By Sybil Erden, Founder – May 18,2007

I returned to the office late one evening during the winter, 2007. Paul Teza, Benson Shelter’s director, had left a message for me. They had a foundling bird turned in, a “parakeet” he thought. Were we interested? By the time I called him back, he realized the bird was bigger than a parakeet (5″) and “might be a Macaw…” (30″.) I chuckled and asked him to describe the bird, relating its size to a pigeon or dove. From the description, I suspected we were dealing with an Amazon, a mid-sized green bird. I would meet Paul at the Shelter in the morning.’, ‘
The little bird is a type of Amazon called a Lilac Crown Amazon, about the size of a white wing dove. Her wing feathers were cut so short that she would not have been able to fly from a table-top onto the floor without injury. The little bird was found walking around the parking lot of the Donut Shop on Ocotillo, north of I-10, early in the morning when the previous night had been down to 20 degrees. The owner of the Donut Shop found the bird and called the Shelter. While waiting, she kindly gave the bird food and water.

We took the bird back to The Oasis Sanctuary, and held the bird for the time mandated by law, at which time she became ours. We kept her in quarantine, isolated from other birds. The Sanctuary spent over $300 on medical testing to insure her health and, thereby insuring the health of other Oasis birds she would come into contact with. One of our visiting Board members, Pat Rudikoff, fell in love with her at first sight and named the foundling “Beauty.”

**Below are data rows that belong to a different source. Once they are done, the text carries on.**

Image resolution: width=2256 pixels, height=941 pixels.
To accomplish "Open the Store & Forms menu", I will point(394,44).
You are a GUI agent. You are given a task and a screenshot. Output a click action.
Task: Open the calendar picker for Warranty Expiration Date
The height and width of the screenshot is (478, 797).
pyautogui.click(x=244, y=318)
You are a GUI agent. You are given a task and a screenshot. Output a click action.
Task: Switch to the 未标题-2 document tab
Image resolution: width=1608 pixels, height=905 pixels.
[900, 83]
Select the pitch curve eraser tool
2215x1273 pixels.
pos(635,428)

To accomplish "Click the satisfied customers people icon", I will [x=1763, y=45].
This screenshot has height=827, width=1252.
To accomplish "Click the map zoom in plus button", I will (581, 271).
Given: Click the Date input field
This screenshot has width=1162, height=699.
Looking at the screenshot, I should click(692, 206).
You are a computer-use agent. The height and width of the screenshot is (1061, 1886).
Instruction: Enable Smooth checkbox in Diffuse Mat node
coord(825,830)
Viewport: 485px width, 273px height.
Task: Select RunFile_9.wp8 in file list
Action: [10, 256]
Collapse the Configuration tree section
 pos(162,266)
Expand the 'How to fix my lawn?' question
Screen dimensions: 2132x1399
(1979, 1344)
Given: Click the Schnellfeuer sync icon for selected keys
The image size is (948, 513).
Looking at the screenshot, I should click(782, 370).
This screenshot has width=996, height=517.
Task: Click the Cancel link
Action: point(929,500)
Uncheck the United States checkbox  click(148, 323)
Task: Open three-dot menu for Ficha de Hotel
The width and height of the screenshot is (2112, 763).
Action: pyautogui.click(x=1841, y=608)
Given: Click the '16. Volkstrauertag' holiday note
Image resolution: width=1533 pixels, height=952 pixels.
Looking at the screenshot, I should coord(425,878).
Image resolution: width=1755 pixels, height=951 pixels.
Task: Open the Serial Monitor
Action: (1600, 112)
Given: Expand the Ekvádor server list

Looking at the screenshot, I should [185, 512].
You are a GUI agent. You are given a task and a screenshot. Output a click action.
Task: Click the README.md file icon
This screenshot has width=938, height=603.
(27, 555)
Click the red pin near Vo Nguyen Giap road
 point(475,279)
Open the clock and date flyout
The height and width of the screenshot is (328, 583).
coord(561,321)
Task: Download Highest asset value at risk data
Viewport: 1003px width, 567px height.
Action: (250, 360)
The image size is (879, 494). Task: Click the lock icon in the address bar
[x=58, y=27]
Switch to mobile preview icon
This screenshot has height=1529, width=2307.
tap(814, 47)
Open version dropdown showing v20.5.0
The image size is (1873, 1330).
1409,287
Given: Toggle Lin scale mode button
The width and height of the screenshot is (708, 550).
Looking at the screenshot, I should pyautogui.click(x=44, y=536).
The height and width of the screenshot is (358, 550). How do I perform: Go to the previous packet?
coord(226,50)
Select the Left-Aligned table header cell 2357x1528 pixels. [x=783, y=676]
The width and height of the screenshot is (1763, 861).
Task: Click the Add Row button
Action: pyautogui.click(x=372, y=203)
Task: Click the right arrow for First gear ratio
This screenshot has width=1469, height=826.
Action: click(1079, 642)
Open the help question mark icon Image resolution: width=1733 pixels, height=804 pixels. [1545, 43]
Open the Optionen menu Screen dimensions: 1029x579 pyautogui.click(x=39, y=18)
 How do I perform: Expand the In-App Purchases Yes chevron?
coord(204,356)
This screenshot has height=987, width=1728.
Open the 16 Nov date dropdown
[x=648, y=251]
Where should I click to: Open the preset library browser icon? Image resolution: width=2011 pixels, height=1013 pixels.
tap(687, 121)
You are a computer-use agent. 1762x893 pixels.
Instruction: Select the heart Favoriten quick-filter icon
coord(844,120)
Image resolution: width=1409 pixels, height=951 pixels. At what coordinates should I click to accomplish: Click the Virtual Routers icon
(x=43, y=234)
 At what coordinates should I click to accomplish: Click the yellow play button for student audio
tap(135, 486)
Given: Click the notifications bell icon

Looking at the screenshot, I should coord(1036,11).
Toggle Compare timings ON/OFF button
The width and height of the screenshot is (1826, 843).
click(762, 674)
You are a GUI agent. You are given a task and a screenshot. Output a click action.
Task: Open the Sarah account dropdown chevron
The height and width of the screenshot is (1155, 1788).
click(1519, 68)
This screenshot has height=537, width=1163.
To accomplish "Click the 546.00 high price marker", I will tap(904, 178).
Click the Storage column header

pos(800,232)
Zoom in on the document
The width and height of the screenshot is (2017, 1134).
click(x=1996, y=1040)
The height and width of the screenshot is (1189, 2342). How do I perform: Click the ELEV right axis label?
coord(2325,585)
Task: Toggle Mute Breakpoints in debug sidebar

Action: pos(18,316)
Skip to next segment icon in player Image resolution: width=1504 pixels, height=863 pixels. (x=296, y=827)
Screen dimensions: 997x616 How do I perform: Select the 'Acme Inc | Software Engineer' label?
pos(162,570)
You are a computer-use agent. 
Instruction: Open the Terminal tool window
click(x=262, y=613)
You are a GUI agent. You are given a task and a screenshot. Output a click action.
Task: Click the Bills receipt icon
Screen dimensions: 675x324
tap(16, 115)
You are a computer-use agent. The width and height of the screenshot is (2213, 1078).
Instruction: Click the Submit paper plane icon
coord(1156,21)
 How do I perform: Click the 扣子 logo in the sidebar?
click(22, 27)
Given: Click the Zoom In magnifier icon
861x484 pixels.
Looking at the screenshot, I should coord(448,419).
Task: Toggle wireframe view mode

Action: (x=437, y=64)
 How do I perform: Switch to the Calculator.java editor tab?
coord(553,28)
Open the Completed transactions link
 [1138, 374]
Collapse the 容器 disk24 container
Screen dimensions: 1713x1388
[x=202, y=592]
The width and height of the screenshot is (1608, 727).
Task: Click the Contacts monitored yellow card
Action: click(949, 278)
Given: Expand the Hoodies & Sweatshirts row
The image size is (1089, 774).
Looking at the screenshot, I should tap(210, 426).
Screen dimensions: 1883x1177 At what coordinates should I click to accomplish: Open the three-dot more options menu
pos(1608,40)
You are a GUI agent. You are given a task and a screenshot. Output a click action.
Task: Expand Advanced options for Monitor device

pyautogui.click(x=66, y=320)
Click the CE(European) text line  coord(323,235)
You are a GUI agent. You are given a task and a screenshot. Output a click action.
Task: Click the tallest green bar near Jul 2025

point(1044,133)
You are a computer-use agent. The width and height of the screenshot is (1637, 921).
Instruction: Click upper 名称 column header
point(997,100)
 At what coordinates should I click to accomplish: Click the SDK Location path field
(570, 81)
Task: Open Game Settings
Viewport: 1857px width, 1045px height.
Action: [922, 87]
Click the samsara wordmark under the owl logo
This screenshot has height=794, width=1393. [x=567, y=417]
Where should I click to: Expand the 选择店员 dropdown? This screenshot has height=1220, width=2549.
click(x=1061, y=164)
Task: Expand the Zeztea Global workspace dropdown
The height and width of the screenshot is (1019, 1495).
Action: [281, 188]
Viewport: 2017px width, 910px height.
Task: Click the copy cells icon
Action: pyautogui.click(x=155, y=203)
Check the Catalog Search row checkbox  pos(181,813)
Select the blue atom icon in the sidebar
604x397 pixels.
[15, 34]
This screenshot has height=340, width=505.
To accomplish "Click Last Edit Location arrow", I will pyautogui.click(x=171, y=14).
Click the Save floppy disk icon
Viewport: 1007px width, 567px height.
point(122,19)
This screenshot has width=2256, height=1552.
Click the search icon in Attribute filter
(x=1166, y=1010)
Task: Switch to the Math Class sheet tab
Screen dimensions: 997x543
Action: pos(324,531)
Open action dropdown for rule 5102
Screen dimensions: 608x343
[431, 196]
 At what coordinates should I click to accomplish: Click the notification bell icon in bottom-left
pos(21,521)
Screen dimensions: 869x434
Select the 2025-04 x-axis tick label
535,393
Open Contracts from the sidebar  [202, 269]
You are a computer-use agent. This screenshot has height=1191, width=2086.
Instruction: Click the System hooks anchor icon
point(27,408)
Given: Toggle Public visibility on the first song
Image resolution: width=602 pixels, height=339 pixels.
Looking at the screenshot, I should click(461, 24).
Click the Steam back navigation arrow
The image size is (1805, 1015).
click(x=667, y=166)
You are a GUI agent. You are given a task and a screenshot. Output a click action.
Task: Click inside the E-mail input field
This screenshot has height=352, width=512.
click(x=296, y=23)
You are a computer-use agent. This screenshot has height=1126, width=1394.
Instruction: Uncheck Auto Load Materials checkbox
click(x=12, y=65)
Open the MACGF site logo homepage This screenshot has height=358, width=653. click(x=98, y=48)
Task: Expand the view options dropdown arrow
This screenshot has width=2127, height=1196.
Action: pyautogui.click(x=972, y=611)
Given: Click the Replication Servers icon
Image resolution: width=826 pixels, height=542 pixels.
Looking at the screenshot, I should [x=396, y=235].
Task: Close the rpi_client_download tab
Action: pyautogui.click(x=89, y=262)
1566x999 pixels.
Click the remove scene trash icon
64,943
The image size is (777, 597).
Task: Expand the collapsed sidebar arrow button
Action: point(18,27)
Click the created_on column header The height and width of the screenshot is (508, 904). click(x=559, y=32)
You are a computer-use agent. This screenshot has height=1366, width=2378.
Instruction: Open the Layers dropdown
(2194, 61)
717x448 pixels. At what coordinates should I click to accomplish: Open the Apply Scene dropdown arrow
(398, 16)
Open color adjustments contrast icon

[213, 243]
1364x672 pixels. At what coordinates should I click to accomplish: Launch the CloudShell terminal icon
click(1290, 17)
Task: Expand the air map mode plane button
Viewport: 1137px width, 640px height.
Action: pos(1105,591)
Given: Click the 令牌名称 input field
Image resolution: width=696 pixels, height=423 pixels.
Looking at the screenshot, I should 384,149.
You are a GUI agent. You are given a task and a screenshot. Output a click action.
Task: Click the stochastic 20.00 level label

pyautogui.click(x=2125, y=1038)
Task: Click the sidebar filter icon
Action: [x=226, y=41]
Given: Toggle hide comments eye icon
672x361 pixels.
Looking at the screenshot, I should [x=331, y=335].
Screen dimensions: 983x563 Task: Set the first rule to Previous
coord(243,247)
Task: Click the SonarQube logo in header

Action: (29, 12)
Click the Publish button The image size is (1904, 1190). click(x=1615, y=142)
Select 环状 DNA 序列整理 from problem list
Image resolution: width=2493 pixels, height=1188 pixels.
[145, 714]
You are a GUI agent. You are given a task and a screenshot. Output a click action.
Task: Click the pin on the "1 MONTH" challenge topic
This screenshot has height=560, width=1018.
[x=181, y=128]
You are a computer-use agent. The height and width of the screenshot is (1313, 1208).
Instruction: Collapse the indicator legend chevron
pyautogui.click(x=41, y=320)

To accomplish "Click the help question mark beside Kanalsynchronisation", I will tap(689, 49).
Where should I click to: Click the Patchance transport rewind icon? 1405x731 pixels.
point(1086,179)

It became obvious that this bird was not at all tame or human-bonded. She was terrified any time a human came near her, even with food or treats.

When her test results came back, Beauty was found to be in perfect health. We placed Beauty outdoors in a small aviary with another small Amazon, a Mexican Redhead Amazon named Ernest.

More than 6 months after Beauty has come to live at The Oasis Sanctuary, she still is terrified of people, even though her friend Ernest always comes to the front of the aviary to “chat” with us.

The feathers on one wing are growing back slowly. None are growing in on the other, shortest wing. We fear she may have been permanently damaged by someone who did not know how to properly trim a bird’s flight feathers.

Beauty and Ernst are content together and Beauty, like all the other birds at The Oasis, has found a safe and loving “Forever Home” with us.

Editor’s Note: Beauty crossed the Rainbow Bridge April 8, 2010. She will remain forever in our hearts.